That is the integration point in your cloud for those two applications?
That is a plex. How big is the plex? It depends on how much throughput that customer has.
Someone may have small data but they want to move it really fast. Then they build up a cluster of SnapLogic nodes to be able to make that really performant and very -- pardon the pun -- very snappy. You can horizontally scale out your solution and you can start small. If you want to add a bunch more people in marketing I'm going to have to go out and buy two more nodes to keep this running really well. As people like it and they tell their friends, they buy more.
Does this also work across business partners? Are you seeing that kind of usage as well?
Correct. We're starting to see that. We just announced the SnapLogic Partner Connect program with some of the top systems integrators and ISVs in the world, some of whom are even investors in our company, like Microsoft.
Whom do you compete against?
It's a legacy product at the upper end of the enterprise. We're not a small-business product. Small businesses have smaller headaches. Large businesses have billion-dollar problems and they're willing to spend six figures to have those problems go away. Our competition in the enterprise, which for us is someone with several thousand employees or a billion dollars in revenue, is a legacy product. It could be a product from the independents, who have started to fade and been taken private or moved into more of a legacy situation like a Tibco and Informatica. Or it could be one of the enterprise superpowers like an Oracle or an IBM. That's more typically who we're up against than anyone else.

Source data:
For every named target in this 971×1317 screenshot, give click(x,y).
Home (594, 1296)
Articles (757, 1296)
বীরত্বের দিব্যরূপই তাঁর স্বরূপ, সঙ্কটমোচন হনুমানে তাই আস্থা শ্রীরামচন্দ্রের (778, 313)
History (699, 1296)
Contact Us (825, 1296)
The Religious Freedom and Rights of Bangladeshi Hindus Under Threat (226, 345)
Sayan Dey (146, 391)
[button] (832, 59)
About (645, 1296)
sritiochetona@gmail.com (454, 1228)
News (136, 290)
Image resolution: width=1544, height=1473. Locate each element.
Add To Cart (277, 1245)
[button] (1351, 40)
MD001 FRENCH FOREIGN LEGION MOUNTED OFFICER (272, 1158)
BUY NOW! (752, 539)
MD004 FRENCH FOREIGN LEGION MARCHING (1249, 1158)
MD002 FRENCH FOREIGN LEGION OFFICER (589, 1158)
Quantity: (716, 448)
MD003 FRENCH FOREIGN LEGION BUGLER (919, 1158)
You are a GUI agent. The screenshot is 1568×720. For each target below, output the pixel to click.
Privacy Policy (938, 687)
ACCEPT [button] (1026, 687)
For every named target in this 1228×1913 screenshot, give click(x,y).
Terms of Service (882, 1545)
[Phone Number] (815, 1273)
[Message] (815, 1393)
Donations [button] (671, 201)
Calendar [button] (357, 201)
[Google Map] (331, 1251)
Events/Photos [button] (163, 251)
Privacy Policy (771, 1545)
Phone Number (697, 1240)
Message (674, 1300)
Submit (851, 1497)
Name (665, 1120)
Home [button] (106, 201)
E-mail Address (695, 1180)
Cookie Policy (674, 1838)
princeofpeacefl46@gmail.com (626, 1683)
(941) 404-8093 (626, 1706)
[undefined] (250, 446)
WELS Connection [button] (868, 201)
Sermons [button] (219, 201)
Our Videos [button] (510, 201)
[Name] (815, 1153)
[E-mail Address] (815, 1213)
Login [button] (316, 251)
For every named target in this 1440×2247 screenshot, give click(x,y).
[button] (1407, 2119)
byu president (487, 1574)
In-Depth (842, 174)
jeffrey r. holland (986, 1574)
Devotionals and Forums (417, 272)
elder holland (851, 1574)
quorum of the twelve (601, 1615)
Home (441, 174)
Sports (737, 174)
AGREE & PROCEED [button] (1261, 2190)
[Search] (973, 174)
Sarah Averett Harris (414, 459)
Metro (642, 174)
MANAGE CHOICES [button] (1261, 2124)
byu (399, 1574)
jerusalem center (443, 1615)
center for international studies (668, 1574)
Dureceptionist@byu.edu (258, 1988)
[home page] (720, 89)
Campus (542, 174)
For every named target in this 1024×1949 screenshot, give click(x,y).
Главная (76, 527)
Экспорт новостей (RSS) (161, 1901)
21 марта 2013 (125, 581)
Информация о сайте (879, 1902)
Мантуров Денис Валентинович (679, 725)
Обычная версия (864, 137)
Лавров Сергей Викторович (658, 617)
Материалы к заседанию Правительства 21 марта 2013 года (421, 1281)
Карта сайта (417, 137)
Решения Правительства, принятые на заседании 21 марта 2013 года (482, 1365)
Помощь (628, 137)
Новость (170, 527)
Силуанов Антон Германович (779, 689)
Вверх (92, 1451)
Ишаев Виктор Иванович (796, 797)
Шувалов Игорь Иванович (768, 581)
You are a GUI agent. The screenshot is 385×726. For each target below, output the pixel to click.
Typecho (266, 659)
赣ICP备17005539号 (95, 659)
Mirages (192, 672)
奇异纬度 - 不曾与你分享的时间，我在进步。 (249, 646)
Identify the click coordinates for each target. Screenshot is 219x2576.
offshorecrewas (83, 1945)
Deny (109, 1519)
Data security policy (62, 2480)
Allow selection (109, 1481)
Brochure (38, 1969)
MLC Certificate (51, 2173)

(Work instructions):
A: Duplicate the passage of the SnapLogic interview that begins at the words "That is a plex." and stops after "you compete against?".
B: Write the next part of the SnapLogic interview, picking up from its final sentence.

(Answers to the exercises):
A:
That is a plex. How big is the plex? It depends on how much throughput that customer has.
Someone may have small data but they want to move it really fast. Then they build up a cluster of SnapLogic nodes to be able to make that really performant and very -- pardon the pun -- very snappy. You can horizontally scale out your solution and you can start small. If you want to add a bunch more people in marketing I'm going to have to go out and buy two more nodes to keep this running really well. As people like it and they tell their friends, they buy more.
Does this also work across business partners? Are you seeing that kind of usage as well?
Correct. We're starting to see that. We just announced the SnapLogic Partner Connect program with some of the top systems integrators and ISVs in the world, some of whom are even investors in our company, like Microsoft.
Whom do you compete against?

B:
Let's say looking out over the course of the next year, what are the key milestones or the key things that you're working going forward?
In many ways the enterprise business is actually very simple. A long, long time ago when we were putting together my first business plan, a former CFO at Oracle helped me think about it this way. He said: If you have a six-figure product and you have six-figure employees, try to have more customers than employees and you'll be OK. Basically as we look at the year ahead, how are we going to make sure that we have the right product? How do we expand the product?
We will continue to add more capability. We just added in our spring release a capability to provide streaming through support for newer big data technologies, like [Apache] Spark, which is really starting to take off.
The truth is most business data is not as large as the data that someone like Facebook or Google or Netflix might have so they don't really need that petabyte scale. They need terabytes of scale and Spark does that really well. We added support for new kinds of data transportation mechanisms like Kafka.
You'll see us continue to enhance our platform to step up to the mission of being a good data transportation company for the enterprise. At the same time, you'll see us continue to expand our field operation to have teams all over the globe. I've been on a big travel mission this quarter. I was in Hong Kong. I spent a few days in Australia. We got our first customer in Australia. We set up a European office. We have a number of people in Europe now. We're starting with the United Kingdom and we'll continue to expand into continental Europe from there.
Is there anything that I didn't ask you that's critical to someone's understanding of the company?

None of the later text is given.